Ewa Płonka, building on a potent WNO debut last season as Turandot, proved equally powerful as Lady Macbeth. The Polish-American soprano’s top range soared resonantly to and above B-flat, and she had the agility to negotiate the more florid demands, as in the brindisi “Si colmi il calice.” Her acting was just as impressive, as with the pallid tone she brought to the haunted character for the sleepwalking scene. The singer’s confidence gave her a convincing dominance over her husband, until the moment of her mental unraveling.
Tenor Kang Wang scored a mini-triumph as Macduff, a rare example of a Verdi tenor role that stays mostly in the background. His somewhat unsubtle delivery gave appropriate pathos to his single aria, the Act IV lament over his slain wife and children. Bass Soloman Howard added to a long list of WNO successes as a stentorian Banquo, his tall stature adding to his menacing presence as the blood-stained ghost.
WNO Cafritz Young Artists filled out the comprimario roles, led by the virile Malcolm of tenor Nicholas Huff. The three spirits who prophesied to Macbeth in Act III, baritone Jonathan Patton and sopranos Kresley Figueroa and Viviana Goodwin, sang through amplification, which heightened the eeriness of the scene but limited the ability to appreciate the character of their voices.
The WNO Chorus, under the leadership of Steven Gathman, sounded the most tightly prepared it has in some time. The women made an outstanding coven of witches, in the opera’s signature scenes in Acts I and III, with crisply coordinated ensemble precision and blood-curdling tone. The presence of four manic dancers enlivened their otherwise somewhat static staging. The chorus of Scottish exiles (“Patria oppressa”), with the full chorus, captured all the forlorn and angry feelings of a people oppressed by a tyrant.
Evan Rogister, who retains the title of principal conductor until the official opening of Robert Spano’s tenure as music director next fall, made a strong showing in his final production in that position. His ideas about the score, well-defined and dramatic, came across in his gestures, uniting pit and platform with few lapses. (Neither Spano nor Rogister will conduct either of the two remaining mainstage productions this season, both scheduled for the very end of the season in May.)

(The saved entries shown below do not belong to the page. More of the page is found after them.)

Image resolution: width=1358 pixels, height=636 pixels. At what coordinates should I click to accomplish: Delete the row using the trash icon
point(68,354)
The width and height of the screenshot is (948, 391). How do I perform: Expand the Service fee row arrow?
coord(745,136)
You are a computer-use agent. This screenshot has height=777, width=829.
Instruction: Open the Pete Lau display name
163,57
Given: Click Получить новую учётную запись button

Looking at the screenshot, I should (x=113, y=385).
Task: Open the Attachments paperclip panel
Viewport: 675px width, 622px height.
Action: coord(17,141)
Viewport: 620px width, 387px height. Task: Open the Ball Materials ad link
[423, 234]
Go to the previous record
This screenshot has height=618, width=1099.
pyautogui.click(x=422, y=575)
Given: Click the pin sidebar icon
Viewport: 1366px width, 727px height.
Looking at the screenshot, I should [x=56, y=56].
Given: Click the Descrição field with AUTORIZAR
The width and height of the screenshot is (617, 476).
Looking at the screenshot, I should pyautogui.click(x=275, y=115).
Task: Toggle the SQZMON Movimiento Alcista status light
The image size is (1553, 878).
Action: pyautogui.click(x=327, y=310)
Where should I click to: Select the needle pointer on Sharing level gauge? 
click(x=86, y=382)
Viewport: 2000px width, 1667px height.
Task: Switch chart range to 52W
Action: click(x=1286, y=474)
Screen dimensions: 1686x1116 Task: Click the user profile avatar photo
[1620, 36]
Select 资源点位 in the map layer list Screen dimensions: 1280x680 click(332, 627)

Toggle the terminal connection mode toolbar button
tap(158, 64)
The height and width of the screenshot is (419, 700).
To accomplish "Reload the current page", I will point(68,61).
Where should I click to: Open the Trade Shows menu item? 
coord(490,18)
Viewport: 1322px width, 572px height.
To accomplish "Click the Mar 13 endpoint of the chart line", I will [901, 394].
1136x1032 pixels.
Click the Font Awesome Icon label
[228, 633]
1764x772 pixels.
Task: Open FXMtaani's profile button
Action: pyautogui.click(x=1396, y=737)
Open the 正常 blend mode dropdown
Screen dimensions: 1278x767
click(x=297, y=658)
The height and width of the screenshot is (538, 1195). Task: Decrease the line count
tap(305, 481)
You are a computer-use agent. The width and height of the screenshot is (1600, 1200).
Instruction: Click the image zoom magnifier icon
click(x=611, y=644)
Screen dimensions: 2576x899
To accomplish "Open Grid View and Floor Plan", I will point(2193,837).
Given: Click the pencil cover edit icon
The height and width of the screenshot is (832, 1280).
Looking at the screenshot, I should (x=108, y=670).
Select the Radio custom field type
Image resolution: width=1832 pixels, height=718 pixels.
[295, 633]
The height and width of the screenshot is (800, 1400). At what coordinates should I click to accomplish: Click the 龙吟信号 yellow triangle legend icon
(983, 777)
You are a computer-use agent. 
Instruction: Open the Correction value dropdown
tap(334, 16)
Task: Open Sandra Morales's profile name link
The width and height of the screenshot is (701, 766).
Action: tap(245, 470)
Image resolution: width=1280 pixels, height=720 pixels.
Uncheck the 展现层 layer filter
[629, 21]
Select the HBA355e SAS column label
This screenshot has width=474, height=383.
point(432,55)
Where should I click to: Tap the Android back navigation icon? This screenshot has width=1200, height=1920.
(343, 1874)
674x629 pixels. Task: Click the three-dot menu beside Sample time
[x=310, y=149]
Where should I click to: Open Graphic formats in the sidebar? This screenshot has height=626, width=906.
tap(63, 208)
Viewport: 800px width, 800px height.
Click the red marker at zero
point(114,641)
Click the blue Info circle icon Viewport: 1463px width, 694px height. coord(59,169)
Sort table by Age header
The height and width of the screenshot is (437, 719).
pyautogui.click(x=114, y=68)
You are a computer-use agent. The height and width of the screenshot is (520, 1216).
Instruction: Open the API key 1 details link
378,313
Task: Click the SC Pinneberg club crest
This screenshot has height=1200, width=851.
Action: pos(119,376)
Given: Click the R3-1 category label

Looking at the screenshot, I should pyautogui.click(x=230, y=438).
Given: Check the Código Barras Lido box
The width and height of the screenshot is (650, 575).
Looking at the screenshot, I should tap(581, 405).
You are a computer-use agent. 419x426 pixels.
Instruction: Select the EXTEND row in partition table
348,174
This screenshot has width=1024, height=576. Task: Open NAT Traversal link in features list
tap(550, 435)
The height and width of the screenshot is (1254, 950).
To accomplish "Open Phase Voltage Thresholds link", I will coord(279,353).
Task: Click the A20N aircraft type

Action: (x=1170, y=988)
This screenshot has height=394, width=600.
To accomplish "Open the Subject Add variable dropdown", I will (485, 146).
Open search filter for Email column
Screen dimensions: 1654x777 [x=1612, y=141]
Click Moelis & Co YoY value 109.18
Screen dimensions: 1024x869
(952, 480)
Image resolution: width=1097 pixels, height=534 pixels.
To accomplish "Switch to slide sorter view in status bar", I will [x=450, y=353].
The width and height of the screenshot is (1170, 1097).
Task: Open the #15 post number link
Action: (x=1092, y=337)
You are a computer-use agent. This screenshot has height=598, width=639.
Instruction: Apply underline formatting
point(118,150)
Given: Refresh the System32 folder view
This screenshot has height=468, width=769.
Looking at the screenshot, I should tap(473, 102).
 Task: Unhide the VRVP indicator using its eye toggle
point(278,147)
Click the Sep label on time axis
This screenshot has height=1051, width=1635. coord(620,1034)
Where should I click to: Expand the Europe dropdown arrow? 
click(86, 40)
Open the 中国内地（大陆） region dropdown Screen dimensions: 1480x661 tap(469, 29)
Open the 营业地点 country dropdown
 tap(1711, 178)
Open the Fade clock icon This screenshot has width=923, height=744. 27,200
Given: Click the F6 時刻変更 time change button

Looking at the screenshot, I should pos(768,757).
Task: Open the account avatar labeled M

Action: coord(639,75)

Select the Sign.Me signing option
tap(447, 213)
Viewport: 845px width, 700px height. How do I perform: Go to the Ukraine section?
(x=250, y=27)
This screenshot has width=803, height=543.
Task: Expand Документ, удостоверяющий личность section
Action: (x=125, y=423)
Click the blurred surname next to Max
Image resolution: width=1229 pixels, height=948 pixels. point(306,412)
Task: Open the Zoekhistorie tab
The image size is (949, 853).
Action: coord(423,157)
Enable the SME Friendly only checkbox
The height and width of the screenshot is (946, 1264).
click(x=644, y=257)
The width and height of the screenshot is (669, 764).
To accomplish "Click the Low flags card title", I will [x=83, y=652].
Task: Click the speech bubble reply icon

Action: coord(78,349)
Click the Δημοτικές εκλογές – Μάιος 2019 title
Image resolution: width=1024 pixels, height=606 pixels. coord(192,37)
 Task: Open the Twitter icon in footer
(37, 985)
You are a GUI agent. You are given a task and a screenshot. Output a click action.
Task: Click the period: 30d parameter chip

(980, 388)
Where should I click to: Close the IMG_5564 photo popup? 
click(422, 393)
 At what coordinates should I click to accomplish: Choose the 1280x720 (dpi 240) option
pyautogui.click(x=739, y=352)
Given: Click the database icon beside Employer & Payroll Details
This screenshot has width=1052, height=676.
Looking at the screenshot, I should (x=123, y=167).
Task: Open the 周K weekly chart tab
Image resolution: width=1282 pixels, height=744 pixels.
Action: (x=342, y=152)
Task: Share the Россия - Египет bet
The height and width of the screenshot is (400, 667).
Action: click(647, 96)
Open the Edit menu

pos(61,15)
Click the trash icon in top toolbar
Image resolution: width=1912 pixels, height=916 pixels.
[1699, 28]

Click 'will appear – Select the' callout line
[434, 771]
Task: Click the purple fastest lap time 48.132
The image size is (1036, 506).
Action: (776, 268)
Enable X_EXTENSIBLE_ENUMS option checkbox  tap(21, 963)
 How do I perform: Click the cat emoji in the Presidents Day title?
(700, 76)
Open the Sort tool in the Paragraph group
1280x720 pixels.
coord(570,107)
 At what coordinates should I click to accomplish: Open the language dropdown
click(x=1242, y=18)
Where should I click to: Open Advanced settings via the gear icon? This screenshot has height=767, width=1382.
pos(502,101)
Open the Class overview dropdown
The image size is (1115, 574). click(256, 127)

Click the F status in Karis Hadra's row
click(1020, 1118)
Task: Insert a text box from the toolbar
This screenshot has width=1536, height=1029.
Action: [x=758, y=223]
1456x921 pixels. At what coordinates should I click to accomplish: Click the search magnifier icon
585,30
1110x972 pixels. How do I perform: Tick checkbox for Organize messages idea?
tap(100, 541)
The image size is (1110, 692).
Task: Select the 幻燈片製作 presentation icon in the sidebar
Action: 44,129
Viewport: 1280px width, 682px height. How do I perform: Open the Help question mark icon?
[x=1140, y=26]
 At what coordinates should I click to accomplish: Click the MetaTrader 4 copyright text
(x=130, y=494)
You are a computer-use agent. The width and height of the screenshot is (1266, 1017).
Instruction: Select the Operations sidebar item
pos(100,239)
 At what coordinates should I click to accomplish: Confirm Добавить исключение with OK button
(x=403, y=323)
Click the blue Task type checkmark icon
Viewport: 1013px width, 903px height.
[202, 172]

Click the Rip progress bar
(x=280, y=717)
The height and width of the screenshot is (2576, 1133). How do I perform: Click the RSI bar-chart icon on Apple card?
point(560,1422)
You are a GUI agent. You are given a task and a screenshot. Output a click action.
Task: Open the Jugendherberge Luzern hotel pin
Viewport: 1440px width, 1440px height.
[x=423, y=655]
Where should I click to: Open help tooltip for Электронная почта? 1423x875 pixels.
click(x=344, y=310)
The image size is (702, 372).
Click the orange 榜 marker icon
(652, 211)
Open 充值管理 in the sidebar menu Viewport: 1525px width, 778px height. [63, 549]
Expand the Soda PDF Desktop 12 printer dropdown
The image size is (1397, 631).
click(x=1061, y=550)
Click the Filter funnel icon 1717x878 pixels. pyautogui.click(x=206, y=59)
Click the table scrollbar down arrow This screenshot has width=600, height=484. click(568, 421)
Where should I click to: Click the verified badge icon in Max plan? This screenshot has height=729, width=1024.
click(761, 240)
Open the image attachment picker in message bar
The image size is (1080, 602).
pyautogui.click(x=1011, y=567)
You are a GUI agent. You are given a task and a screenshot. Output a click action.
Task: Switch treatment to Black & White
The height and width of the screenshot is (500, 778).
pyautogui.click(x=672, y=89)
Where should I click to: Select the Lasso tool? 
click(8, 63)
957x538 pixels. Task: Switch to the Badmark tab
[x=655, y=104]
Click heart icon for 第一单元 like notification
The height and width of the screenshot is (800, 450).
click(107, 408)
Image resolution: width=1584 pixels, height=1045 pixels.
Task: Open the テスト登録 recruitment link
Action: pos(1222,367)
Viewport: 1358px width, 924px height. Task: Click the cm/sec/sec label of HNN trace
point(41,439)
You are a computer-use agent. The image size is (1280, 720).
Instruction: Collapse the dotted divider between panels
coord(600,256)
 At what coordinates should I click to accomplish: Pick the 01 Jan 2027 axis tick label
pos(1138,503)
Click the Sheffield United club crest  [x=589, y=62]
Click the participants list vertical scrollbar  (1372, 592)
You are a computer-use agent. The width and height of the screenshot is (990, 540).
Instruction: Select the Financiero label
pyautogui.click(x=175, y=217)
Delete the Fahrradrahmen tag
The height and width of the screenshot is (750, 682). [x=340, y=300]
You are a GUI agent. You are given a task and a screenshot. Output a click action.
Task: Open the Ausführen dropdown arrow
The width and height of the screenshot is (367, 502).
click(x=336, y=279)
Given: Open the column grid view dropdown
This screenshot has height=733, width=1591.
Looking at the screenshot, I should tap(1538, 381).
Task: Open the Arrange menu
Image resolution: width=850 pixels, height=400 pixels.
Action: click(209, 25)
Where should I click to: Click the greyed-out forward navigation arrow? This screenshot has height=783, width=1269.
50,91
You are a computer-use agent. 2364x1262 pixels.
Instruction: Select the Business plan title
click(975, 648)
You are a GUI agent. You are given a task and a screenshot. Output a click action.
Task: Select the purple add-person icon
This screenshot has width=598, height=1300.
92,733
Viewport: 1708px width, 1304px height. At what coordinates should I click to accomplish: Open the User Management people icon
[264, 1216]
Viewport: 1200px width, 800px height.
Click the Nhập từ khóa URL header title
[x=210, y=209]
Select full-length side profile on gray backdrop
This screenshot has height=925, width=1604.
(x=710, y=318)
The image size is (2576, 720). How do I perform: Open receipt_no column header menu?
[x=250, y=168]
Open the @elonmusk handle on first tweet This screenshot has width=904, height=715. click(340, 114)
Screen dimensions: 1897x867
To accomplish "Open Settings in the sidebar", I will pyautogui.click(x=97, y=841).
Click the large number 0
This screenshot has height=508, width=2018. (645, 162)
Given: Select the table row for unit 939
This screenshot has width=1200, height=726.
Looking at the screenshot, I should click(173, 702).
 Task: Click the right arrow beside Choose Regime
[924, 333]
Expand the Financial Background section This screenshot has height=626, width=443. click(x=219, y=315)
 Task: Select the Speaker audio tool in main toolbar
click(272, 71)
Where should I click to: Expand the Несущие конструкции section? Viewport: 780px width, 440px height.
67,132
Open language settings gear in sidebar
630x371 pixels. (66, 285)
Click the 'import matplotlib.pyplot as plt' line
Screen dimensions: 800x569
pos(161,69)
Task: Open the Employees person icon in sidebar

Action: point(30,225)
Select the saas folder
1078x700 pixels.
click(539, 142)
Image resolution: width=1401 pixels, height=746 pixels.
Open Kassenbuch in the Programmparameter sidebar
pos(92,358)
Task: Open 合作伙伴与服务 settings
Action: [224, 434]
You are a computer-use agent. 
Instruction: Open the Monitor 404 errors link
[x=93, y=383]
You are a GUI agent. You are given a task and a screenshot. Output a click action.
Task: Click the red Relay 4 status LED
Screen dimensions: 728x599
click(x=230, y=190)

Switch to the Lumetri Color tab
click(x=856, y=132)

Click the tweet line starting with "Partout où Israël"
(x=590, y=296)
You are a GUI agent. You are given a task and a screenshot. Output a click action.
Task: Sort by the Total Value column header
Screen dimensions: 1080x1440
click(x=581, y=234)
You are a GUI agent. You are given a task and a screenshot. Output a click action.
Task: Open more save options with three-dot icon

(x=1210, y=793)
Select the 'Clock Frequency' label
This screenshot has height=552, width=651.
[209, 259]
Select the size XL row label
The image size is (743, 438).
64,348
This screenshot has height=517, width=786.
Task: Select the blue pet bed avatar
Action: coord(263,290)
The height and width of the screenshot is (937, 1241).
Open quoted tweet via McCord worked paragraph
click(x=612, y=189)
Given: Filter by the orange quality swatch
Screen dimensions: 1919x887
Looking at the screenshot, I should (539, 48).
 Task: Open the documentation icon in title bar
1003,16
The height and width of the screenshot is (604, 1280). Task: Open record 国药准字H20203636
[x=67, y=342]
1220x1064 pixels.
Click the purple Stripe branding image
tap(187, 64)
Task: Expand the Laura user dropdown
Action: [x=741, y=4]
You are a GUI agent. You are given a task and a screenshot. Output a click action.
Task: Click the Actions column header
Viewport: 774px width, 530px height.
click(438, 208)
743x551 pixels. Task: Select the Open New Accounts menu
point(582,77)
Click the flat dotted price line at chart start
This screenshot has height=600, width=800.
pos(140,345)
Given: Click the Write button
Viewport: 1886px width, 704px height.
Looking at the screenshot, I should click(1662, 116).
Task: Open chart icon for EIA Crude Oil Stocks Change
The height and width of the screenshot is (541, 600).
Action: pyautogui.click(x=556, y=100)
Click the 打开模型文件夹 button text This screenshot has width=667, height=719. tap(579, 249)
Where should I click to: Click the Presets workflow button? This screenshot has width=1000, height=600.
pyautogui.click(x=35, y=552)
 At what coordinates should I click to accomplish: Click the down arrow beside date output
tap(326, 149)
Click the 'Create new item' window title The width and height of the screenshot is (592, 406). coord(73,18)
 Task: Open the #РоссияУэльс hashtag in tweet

Brenna Corner, artistic director of Pacific Opera Victoria in British Columbia, directed this minimalist but dramatically effective staging, reminiscent of her previous work at WNO in Il Trovatore in 2022. She returned with the same production team, with basic set design by Erhard Rom. A framework of steel girders and staircases did not match with the overall 19th-century concept of the setting, suggested by the costumes cobbled together from various loani shops, but with swords for the battle scenes. Hanging strips of ragged, ghostly cloth added an otherworldly touch in the witch scenes.
Rather than sets or costumes, most of the production’s evocative strength came from AJ Guban’s light and S. Katy Tucker’s video projections. This included sickly green hues and curling smoke for the witches, projected on the strips of cloth and the hags’ costumes, as well as the visual component of the Act III apparitions. Moody videos, flashing quotations from the Shakespeare play, covered brief pauses for set changes.